Glasgow reveals plans for £400m share of City Deal
The work, which will result in £400 million being spent in Glasgow, will include a new bridge, cycle routes, improved roads and pavements and the creation of avenues of trees.
The City Deal for Glasgow and the surrounding areas, the biggest of its kind in the UK, was signed last year after the UK and Scottish governments each agreed to invest £500 million in grant funding, with the local authorities borrowing a further £130m.
The deal is expected to generate 15,000 construction jobs during the construction period and 28,000 permanent additional jobs once construction is complete; and will unlock £3.3bn of private sector investment.
Almost half the cash will go on six projects in the city and the local authority has now told the Evening Times where the money will be spent.

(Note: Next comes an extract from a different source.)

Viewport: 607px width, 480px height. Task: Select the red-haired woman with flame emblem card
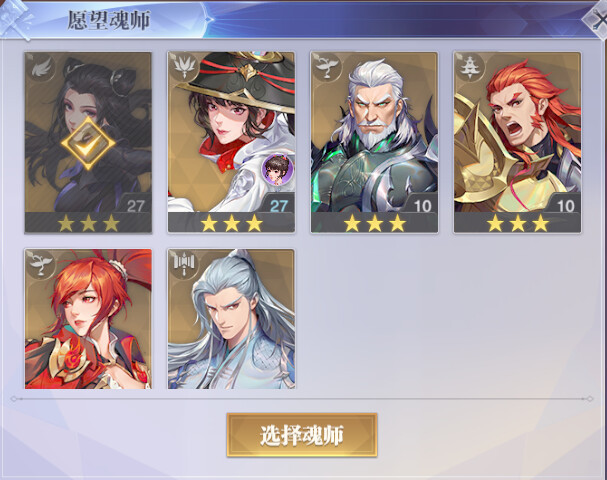tap(88, 319)
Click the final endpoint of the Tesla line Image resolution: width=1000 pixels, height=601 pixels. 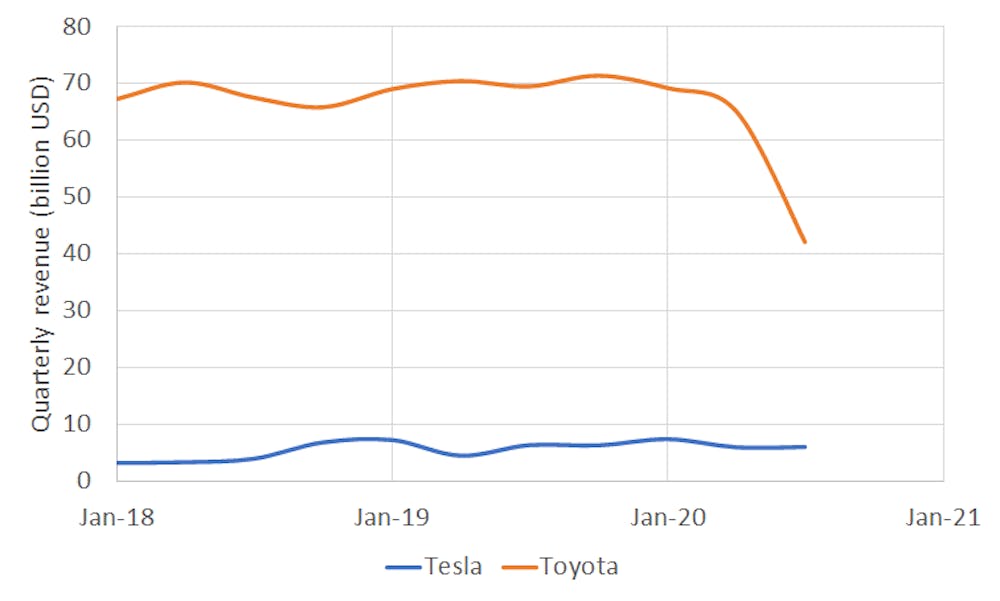pyautogui.click(x=804, y=447)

More than £115m will go to the Merchant City which the council says is the UK’s second most important centre for both shopping and finance.
The cash will be spent on public realm work at Argyle Street, Cathedral Street, Central Station, King Street, North Hanover Street, Sauchiehall Street and West Nile Street.

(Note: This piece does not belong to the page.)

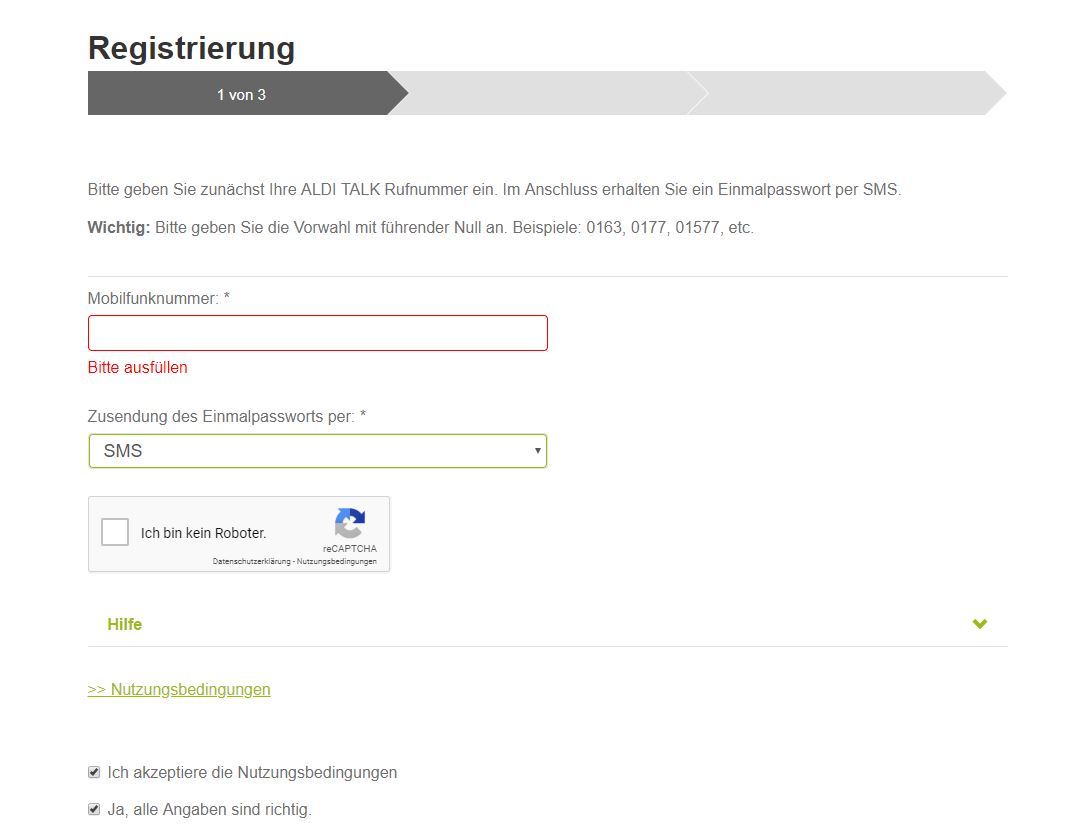Check the "Ich bin kein Roboter" box
This screenshot has width=1080, height=829.
(x=116, y=533)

Work will include resurfacing streets and pavements, the creation of avenues of trees, segregated cycle lanes and reductions in traffic.
Almost £114m will be spent on Clyde Waterfront and the West End.
A report to councillors says: “This area has fantastic assets such as the New South Glasgow Hospitals Campus, Glasgow University, Pacific Quay and the West End itself but has suffered from the decline in industry and would benefit from better travel connections.
“The key objectives for this project are the unlocking of development potential of vacant and derelict sites for employment and housing, to stimulate growth in the life science and higher education sectors and maximise the benefits of existing high value industries and spread the benefits of City Deal investment to tackle multiple deprivation particularly in Govan.”
The project will result in a new bridge connecting Govan at Water Row and Partick, a new pedestrian cycle route between the new hospital campus, Govan, Pacific Quay and the city centre.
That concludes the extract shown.